EXERCISE OBJECTIVE | Each line of the listing below that includes "click" should be reported.

THE DATA |
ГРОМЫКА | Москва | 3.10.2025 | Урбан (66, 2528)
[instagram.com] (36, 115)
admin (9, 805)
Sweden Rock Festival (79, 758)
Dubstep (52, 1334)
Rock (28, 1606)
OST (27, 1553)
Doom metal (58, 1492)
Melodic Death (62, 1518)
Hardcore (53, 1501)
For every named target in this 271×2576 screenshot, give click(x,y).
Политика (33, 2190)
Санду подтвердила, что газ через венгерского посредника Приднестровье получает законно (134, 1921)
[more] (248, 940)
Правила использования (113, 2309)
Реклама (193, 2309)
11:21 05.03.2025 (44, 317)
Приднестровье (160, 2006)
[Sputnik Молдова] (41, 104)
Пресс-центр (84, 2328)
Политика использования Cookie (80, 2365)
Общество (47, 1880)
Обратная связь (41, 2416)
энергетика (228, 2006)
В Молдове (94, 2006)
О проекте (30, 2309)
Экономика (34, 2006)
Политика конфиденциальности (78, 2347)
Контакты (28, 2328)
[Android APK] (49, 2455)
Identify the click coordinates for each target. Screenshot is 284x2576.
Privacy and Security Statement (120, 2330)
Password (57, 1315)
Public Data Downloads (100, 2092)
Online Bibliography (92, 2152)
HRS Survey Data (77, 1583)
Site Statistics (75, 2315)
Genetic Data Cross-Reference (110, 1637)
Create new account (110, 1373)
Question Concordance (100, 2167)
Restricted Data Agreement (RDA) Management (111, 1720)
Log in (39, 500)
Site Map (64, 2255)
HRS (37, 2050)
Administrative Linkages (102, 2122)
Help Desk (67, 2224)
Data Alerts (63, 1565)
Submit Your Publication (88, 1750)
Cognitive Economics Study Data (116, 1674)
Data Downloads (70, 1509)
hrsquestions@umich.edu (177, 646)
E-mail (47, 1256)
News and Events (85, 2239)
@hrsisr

OUTPUT FOR THIS EXERCISE |
For every named target in this 271×2576 screenshot, give click(x,y).
Identify the click coordinates for each target. Screenshot is 284x2576.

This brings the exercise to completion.